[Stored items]
•••

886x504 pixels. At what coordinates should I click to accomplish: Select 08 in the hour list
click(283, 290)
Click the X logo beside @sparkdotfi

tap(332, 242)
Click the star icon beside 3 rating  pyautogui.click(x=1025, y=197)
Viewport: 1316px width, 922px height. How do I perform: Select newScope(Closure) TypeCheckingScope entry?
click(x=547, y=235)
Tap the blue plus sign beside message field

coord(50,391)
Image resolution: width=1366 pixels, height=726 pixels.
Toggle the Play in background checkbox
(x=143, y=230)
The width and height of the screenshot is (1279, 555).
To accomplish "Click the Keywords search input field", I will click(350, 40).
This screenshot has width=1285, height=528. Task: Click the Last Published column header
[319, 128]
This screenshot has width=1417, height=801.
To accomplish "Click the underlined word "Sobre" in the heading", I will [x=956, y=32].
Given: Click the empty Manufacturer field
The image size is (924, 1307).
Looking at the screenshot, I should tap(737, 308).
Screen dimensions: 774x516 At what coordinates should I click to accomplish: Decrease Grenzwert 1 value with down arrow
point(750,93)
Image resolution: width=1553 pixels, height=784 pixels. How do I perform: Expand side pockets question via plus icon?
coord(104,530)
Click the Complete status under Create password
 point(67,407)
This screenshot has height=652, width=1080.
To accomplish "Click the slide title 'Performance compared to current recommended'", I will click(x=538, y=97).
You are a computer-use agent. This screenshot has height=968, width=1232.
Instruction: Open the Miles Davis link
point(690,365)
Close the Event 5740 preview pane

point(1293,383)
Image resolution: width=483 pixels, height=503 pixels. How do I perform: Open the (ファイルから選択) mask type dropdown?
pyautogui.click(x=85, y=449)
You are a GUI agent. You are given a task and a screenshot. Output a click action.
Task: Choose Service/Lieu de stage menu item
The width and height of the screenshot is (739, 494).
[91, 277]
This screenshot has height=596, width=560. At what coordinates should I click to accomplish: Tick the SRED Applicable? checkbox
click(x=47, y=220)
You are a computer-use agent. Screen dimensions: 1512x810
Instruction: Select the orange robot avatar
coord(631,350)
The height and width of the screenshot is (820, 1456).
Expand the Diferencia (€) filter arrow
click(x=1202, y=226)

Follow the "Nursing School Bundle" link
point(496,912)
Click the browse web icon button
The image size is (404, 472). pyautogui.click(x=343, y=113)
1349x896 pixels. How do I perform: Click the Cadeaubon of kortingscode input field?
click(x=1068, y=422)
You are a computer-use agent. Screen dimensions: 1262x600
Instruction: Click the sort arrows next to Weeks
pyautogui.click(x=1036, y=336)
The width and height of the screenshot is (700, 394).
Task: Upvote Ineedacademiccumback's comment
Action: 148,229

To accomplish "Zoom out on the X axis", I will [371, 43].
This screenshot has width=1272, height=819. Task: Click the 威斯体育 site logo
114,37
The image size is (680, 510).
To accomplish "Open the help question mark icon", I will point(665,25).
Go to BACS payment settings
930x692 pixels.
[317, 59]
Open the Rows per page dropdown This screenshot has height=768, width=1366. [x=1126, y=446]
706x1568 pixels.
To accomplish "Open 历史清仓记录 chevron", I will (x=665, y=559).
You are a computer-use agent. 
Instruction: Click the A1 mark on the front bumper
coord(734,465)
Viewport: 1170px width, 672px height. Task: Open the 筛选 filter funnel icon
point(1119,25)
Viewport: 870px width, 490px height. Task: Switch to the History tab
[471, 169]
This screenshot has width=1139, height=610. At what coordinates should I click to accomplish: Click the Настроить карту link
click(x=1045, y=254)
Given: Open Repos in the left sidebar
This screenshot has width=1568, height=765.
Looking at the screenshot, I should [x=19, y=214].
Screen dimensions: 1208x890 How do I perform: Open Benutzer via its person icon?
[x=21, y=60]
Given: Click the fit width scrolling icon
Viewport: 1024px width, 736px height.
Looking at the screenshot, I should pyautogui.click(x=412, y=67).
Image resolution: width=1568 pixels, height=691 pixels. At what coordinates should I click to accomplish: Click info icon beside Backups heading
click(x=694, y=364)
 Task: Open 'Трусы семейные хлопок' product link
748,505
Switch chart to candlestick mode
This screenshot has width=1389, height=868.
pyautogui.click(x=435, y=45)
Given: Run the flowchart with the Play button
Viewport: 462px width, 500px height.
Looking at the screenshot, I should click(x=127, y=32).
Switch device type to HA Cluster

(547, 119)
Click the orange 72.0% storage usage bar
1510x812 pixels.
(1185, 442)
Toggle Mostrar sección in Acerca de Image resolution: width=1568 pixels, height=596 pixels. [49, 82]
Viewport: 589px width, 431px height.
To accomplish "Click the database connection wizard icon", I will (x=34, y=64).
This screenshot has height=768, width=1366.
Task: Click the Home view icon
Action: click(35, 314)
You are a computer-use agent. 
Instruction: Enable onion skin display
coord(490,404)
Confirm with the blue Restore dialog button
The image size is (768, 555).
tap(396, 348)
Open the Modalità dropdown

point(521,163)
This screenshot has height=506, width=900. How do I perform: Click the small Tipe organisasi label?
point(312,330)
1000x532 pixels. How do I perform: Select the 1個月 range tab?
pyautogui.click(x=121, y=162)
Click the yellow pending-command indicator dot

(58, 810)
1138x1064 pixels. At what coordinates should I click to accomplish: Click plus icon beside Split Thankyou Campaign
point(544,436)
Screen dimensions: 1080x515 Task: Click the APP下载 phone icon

•••

• **Problem details**:
Set the records above down again. Match them exactly.

• **Answer space**:
886x504 pixels. At what coordinates should I click to accomplish: Select 08 in the hour list
click(283, 290)
Click the X logo beside @sparkdotfi

tap(332, 242)
Click the star icon beside 3 rating  pyautogui.click(x=1025, y=197)
Viewport: 1316px width, 922px height. How do I perform: Select newScope(Closure) TypeCheckingScope entry?
click(x=547, y=235)
Tap the blue plus sign beside message field

coord(50,391)
Image resolution: width=1366 pixels, height=726 pixels.
Toggle the Play in background checkbox
(x=143, y=230)
The width and height of the screenshot is (1279, 555).
To accomplish "Click the Keywords search input field", I will click(350, 40).
This screenshot has width=1285, height=528. Task: Click the Last Published column header
[319, 128]
This screenshot has width=1417, height=801.
To accomplish "Click the underlined word "Sobre" in the heading", I will [x=956, y=32].
Given: Click the empty Manufacturer field
The image size is (924, 1307).
Looking at the screenshot, I should tap(737, 308).
Screen dimensions: 774x516 At what coordinates should I click to accomplish: Decrease Grenzwert 1 value with down arrow
point(750,93)
Image resolution: width=1553 pixels, height=784 pixels. How do I perform: Expand side pockets question via plus icon?
coord(104,530)
Click the Complete status under Create password
 point(67,407)
This screenshot has height=652, width=1080.
To accomplish "Click the slide title 'Performance compared to current recommended'", I will click(x=538, y=97).
You are a computer-use agent. This screenshot has height=968, width=1232.
Instruction: Open the Miles Davis link
point(690,365)
Close the Event 5740 preview pane

point(1293,383)
Image resolution: width=483 pixels, height=503 pixels. How do I perform: Open the (ファイルから選択) mask type dropdown?
pyautogui.click(x=85, y=449)
You are a GUI agent. You are given a task and a screenshot. Output a click action.
Task: Choose Service/Lieu de stage menu item
The width and height of the screenshot is (739, 494).
[91, 277]
This screenshot has height=596, width=560. At what coordinates should I click to accomplish: Tick the SRED Applicable? checkbox
click(x=47, y=220)
You are a computer-use agent. Screen dimensions: 1512x810
Instruction: Select the orange robot avatar
coord(631,350)
The height and width of the screenshot is (820, 1456).
Expand the Diferencia (€) filter arrow
click(x=1202, y=226)

Follow the "Nursing School Bundle" link
point(496,912)
Click the browse web icon button
The image size is (404, 472). pyautogui.click(x=343, y=113)
1349x896 pixels. How do I perform: Click the Cadeaubon of kortingscode input field?
click(x=1068, y=422)
You are a computer-use agent. Screen dimensions: 1262x600
Instruction: Click the sort arrows next to Weeks
pyautogui.click(x=1036, y=336)
The width and height of the screenshot is (700, 394).
Task: Upvote Ineedacademiccumback's comment
Action: 148,229

To accomplish "Zoom out on the X axis", I will [371, 43].
This screenshot has width=1272, height=819. Task: Click the 威斯体育 site logo
114,37
The image size is (680, 510).
To accomplish "Open the help question mark icon", I will point(665,25).
Go to BACS payment settings
930x692 pixels.
[317, 59]
Open the Rows per page dropdown This screenshot has height=768, width=1366. [x=1126, y=446]
706x1568 pixels.
To accomplish "Open 历史清仓记录 chevron", I will (x=665, y=559).
You are a computer-use agent. 
Instruction: Click the A1 mark on the front bumper
coord(734,465)
Viewport: 1170px width, 672px height. Task: Open the 筛选 filter funnel icon
point(1119,25)
Viewport: 870px width, 490px height. Task: Switch to the History tab
[471, 169]
This screenshot has width=1139, height=610. At what coordinates should I click to accomplish: Click the Настроить карту link
click(x=1045, y=254)
Given: Open Repos in the left sidebar
This screenshot has width=1568, height=765.
Looking at the screenshot, I should [x=19, y=214].
Screen dimensions: 1208x890 How do I perform: Open Benutzer via its person icon?
[x=21, y=60]
Given: Click the fit width scrolling icon
Viewport: 1024px width, 736px height.
Looking at the screenshot, I should pyautogui.click(x=412, y=67).
Image resolution: width=1568 pixels, height=691 pixels. At what coordinates should I click to accomplish: Click info icon beside Backups heading
click(x=694, y=364)
 Task: Open 'Трусы семейные хлопок' product link
748,505
Switch chart to candlestick mode
This screenshot has width=1389, height=868.
pyautogui.click(x=435, y=45)
Given: Run the flowchart with the Play button
Viewport: 462px width, 500px height.
Looking at the screenshot, I should click(x=127, y=32).
Switch device type to HA Cluster

(547, 119)
Click the orange 72.0% storage usage bar
1510x812 pixels.
(1185, 442)
Toggle Mostrar sección in Acerca de Image resolution: width=1568 pixels, height=596 pixels. [49, 82]
Viewport: 589px width, 431px height.
To accomplish "Click the database connection wizard icon", I will (x=34, y=64).
This screenshot has height=768, width=1366.
Task: Click the Home view icon
Action: click(35, 314)
You are a computer-use agent. 
Instruction: Enable onion skin display
coord(490,404)
Confirm with the blue Restore dialog button
The image size is (768, 555).
tap(396, 348)
Open the Modalità dropdown

point(521,163)
This screenshot has height=506, width=900. How do I perform: Click the small Tipe organisasi label?
point(312,330)
1000x532 pixels. How do I perform: Select the 1個月 range tab?
pyautogui.click(x=121, y=162)
Click the yellow pending-command indicator dot

(58, 810)
1138x1064 pixels. At what coordinates should I click to accomplish: Click plus icon beside Split Thankyou Campaign
point(544,436)
Screen dimensions: 1080x515 Task: Click the APP下载 phone icon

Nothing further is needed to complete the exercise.